A Combray - 2-
"La vérité ne commencera qu'au moment où l'écrivain prendra deux objets différents, posera leur rapport, analogue dans le monde de l'art à celui qu'est le rapport unique, de la loi causale, dans le monde de la science, [...]dégagera leur essence en les réunissant l'une et l'autre pour les soustraire aux contingences du temps, dans une métaphore [...]." (Marcel Proust, Le Temps retrouvé)
A Combray il y avait aussi, sur les toits bruns vallonnés par le temps, ces oiseaux immobiles attendant dans le gel. Ils étaient posés bien rangés, comme des pierres grises à la surface craquelée des champs labourés de l'hiver, ou comme ces pointes d'ossements dont parle Gérard de Nerval, sur un clocher semé de mousse, à l'horizon pentu des collines d'en haut.

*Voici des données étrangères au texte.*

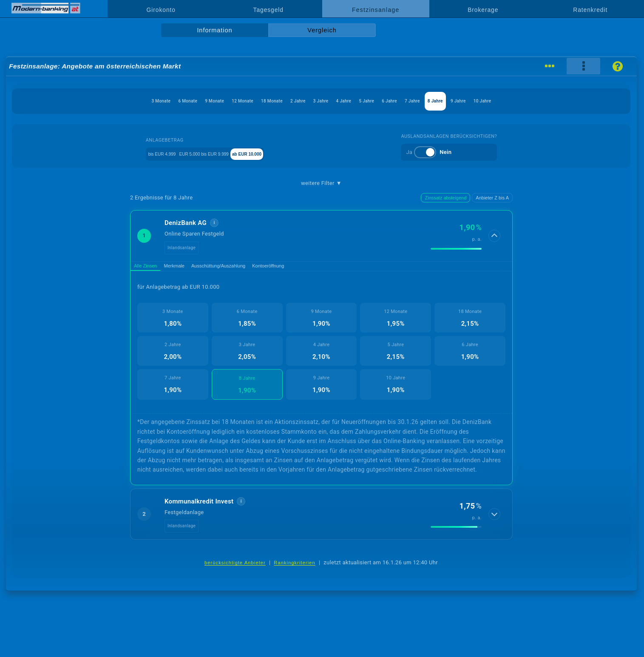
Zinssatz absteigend (445, 198)
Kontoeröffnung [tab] (312, 268)
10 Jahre (568, 101)
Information (214, 30)
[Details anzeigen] (495, 236)
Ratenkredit (590, 10)
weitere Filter (321, 183)
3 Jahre (318, 101)
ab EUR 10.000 (279, 153)
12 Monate (198, 101)
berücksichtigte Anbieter (235, 567)
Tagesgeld (268, 10)
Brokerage (483, 10)
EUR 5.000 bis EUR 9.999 (214, 153)
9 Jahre (531, 101)
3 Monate (75, 101)
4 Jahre (353, 101)
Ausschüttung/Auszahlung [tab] (248, 268)
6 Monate (116, 101)
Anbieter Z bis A (492, 198)
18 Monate (242, 101)
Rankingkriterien (295, 567)
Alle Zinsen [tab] (151, 268)
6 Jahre (424, 101)
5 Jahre (389, 101)
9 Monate (156, 101)
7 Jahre (460, 101)
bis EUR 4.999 (150, 153)
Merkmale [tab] (190, 268)
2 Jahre (282, 101)
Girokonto (161, 10)
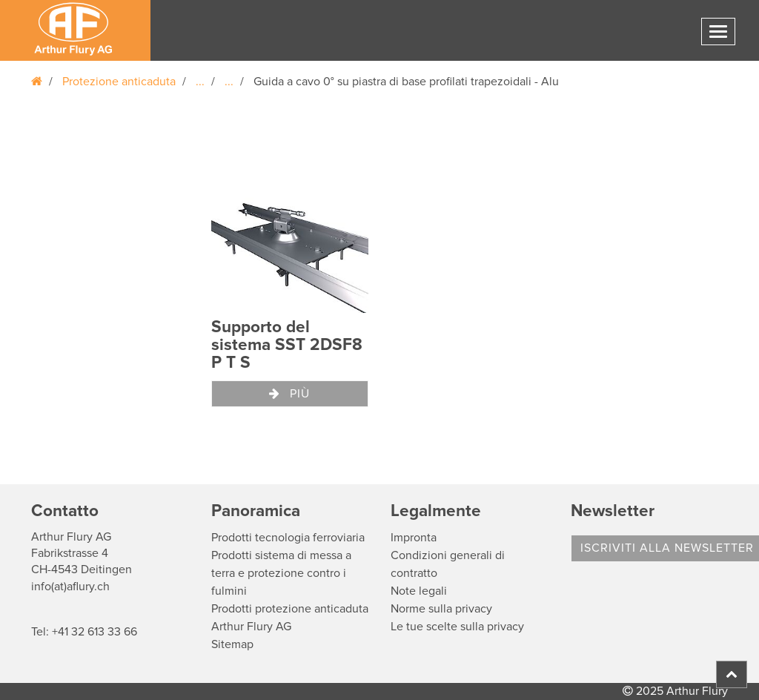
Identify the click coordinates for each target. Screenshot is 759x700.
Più (289, 394)
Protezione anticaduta (119, 82)
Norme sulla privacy (441, 609)
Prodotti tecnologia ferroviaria (288, 538)
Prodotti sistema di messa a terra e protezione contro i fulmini (281, 573)
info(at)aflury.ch (70, 587)
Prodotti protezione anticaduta (290, 609)
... (200, 82)
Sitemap (232, 644)
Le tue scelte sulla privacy (457, 627)
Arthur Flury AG (251, 627)
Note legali (419, 591)
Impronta (414, 538)
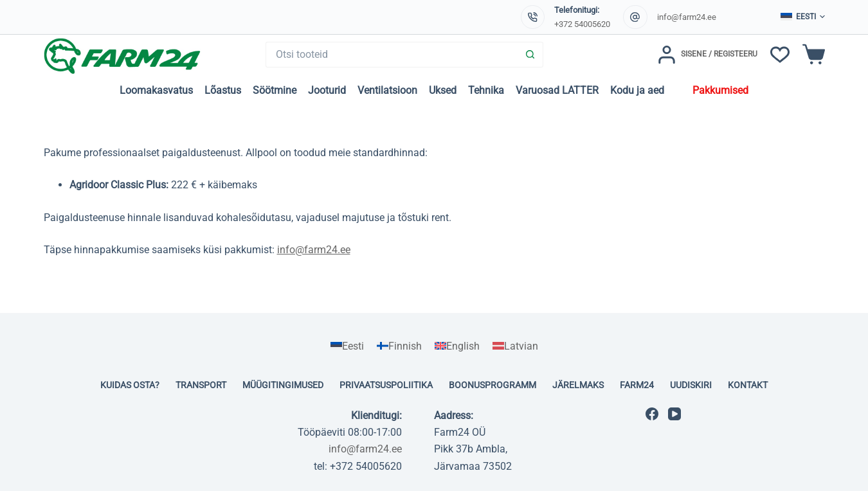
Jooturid (327, 90)
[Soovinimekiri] (780, 55)
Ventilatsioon (387, 90)
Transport (201, 385)
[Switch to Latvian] (515, 346)
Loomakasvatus (156, 90)
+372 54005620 (582, 24)
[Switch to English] (457, 346)
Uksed (442, 90)
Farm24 (637, 385)
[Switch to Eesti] (347, 346)
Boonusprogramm (493, 385)
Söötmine (275, 90)
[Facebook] (652, 414)
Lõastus (222, 90)
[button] (802, 17)
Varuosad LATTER (557, 90)
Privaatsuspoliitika (386, 385)
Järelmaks (578, 385)
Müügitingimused (283, 385)
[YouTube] (674, 414)
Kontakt (748, 385)
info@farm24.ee (687, 17)
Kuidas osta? (130, 385)
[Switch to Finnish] (399, 346)
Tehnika (486, 90)
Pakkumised (720, 90)
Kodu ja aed (637, 90)
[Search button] (530, 55)
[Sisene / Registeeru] (707, 55)
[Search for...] (392, 55)
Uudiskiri (691, 385)
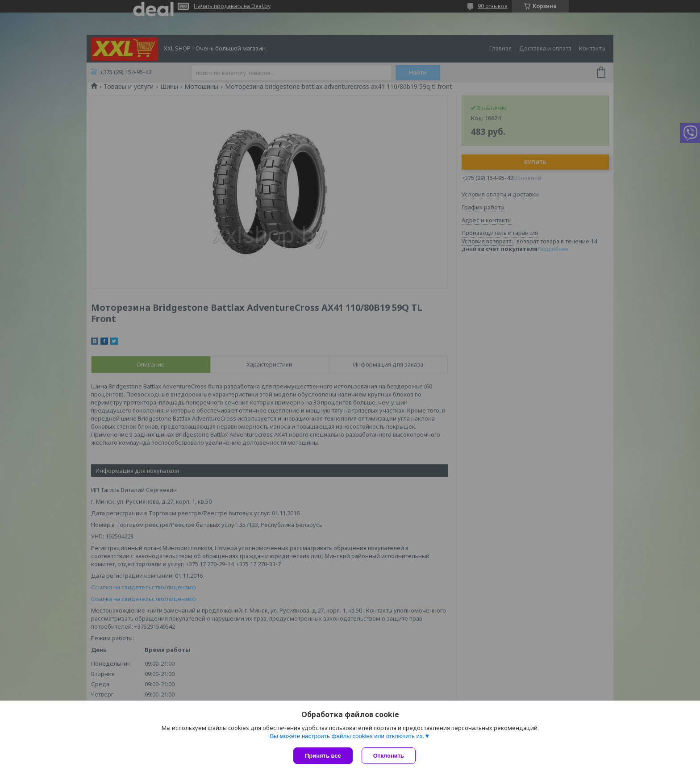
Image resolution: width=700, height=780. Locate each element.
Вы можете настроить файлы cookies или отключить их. (347, 736)
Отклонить (388, 755)
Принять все (323, 755)
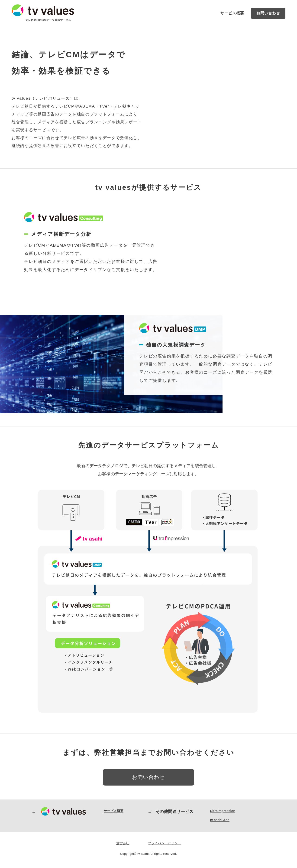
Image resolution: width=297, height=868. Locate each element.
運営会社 (123, 843)
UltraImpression (223, 811)
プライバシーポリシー (164, 843)
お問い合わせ (268, 13)
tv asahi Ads (220, 820)
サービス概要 (232, 13)
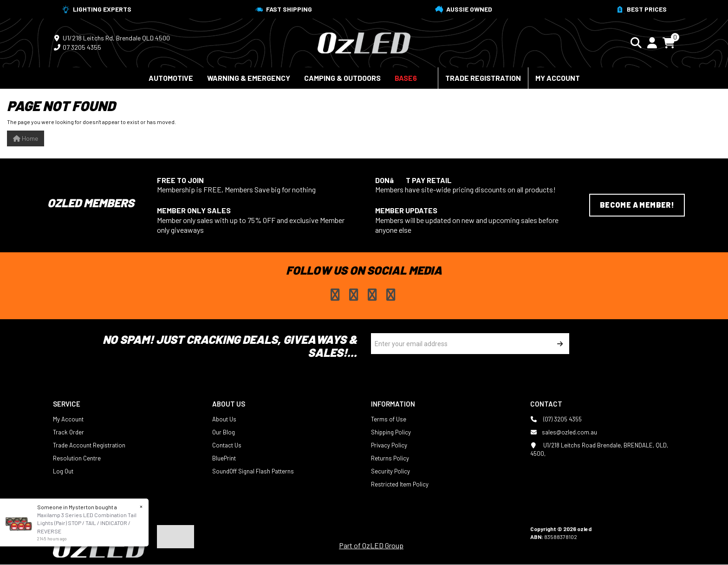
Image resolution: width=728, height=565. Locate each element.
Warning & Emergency (248, 78)
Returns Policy (390, 458)
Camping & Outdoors (342, 78)
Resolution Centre (77, 458)
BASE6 (406, 78)
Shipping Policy (391, 432)
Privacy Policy (389, 445)
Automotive (171, 78)
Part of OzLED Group (371, 545)
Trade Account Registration (89, 445)
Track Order (68, 432)
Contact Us (227, 445)
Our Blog (223, 432)
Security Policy (390, 471)
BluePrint (224, 458)
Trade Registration (483, 78)
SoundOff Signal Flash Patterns (253, 471)
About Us (224, 419)
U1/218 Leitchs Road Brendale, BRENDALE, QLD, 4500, (599, 449)
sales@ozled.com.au (564, 432)
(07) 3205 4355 (556, 419)
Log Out (63, 471)
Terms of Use (389, 419)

Et les fenêtres mansardées, avec leur charpente savante de vieux porches d'église, semblaient s'ouvrir sur des greniers de mots et des gerbes de phrases au grain de perles ombreuses. Tandis que les jardins, peut-être, dans la paix des hauts murs, abritaient les pages murmurantes et limpides des grands livres d'enfance et de mémoire profonde.
Miroirs tournants de cette analogie qui est la magique substance des rêves, la métaphore et la comparaison, à Combray comme ailleurs, s'imposent à chaque pas. A chaque regard lent posé sur le vieux bourg, à chaque tournant des rues calmes, à chacun des carreaux bosselés de ces tuiles inégales qui pavent sur les toits le chemin des oiseaux et des pensées errantes, une image surgit, qui prend vie dans nos âmes.
A Combray comme ailleurs. Ailleurs comme à Combray.